Na verdade, eu desejo a Rua. E penso não haver melhor maneira de dizer o quanto gosto do poema do que esta. Ele desperta o meu pensamento, fazendo com que minha cabeça começe a desenhar, passo a passo, cada detalhe enumerado pelo poeta. Ao terminar de ler, minha vontade é de morar, para sempre, neste lugar mágico que foi criado. Apreciar o piano provinciano ou a serenata de violões, encontrar a si mesmo no intenso, imenso e denso silêncio, quebrado apenas pelo som das crianças, o som da paz.

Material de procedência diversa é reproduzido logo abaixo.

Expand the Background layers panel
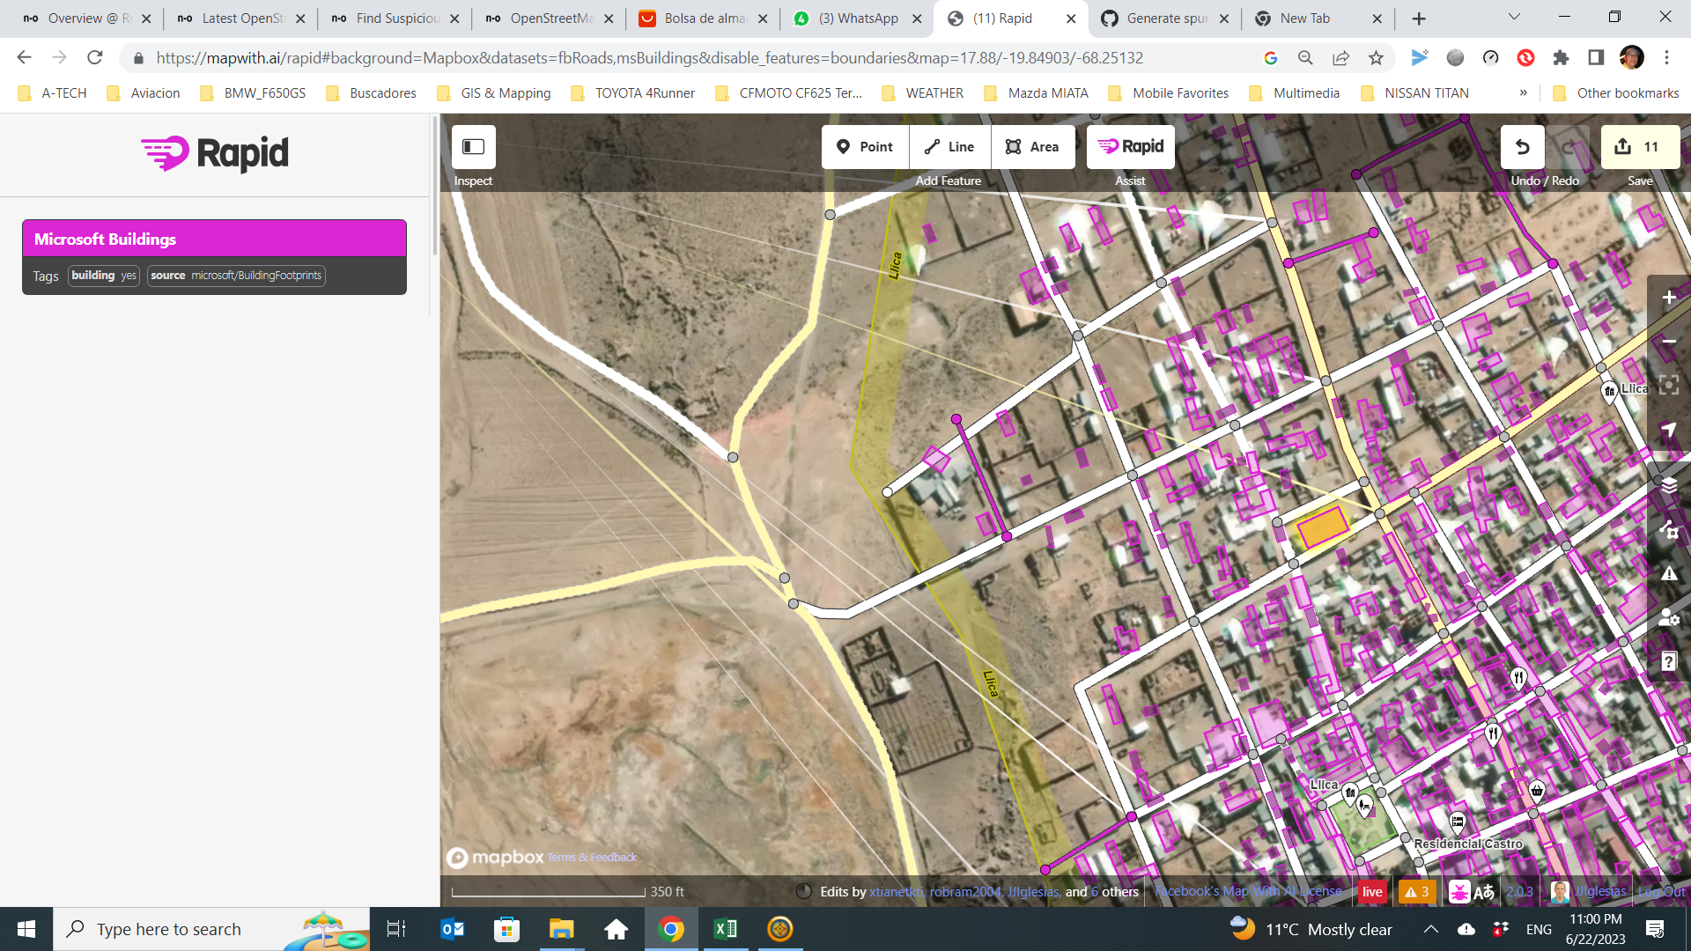This screenshot has height=951, width=1691. pyautogui.click(x=1668, y=485)
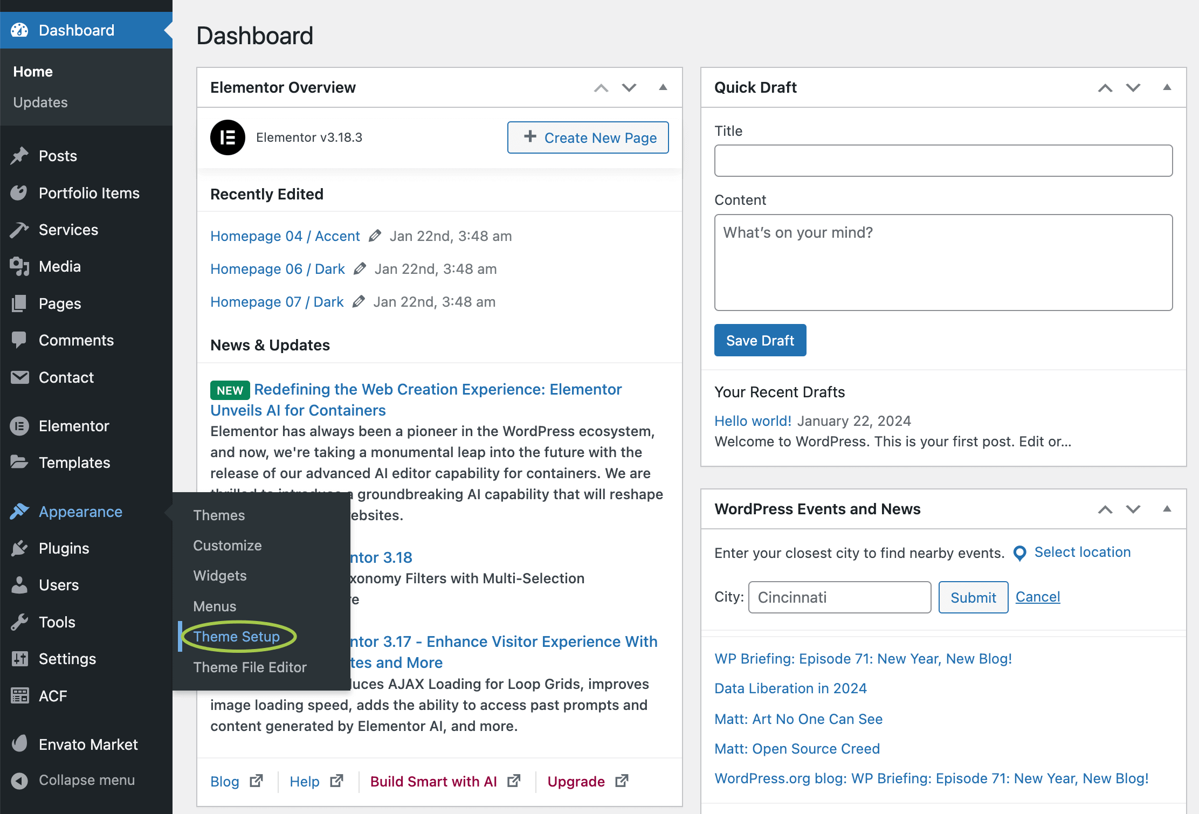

Interpretar qualquer coisa é muito difícil, poemas, creio eu, são ainda mais subjetivos. A própria maneira com que são concebidos induzem a múltiplas interpretações. Esta é a intenção. Mas, nesse caso, quero guardar para sempre a maneira com que enxergo a Rua das Rimas, certamente, o endereço onde se encontra a Felicidade.
A RUA DAS RIMAS
A rua que eu imagino, desde menino, para o meu destino pequenino
é uma rua de poeta, reta, quieta, discreta,
direita, estreita, bem feita, perfeita,
com pregões matinais de jornais, aventais nos portais, animais e varais nos quintais;
e acácias paralelas, todas elas belas, singelas, amarelas,
douradas, descabeladas, debruçadas como namoradas para as calçadas;
e um passo, de espaço a espaço, no mormaço de aço laço e basso;
e algum piano provinciano, quotidiano, desumano,
mas brando e brando, soltando, de vez em quando,
na luz rara de opala de uma sala uma escala clara que embala;
e, no ar de uma tarde que arde, o alarde das crianças do arrabalde;
e de noite, no ócio capadócio,
junto aos lampiões espiões, os bordões dos violões;
e a serenata ao luar de prata (Mulata ingrata que me mata...);
e depois o silêncio, o denso, o intenso, o imenso silêncio...
A rua que eu imagino, desde menino, para o meu destino pequenino
é uma rua qualquer onde desfolha um malmequer uma mulher que bem me quer
é uma rua, como todas as ruas, com suas duas calças nuas,
correndo paralelamente, como a sorte indiferente de toda gente, para a frente,
para o infinito; mas uma rua que tem escrito um nome bonito, bendito, que sempre repito
e que rima com mocidade, liberdade, tranqüilidade: RUA DA FELICIDADE...
Guilherme de Almeida
OSS!
é uma rua, como todas as ruas, com suas duas calças nuas, - Há um erro neste verso, não são calças e sim calçadas, eis que rua não tem calças, rsrsrs...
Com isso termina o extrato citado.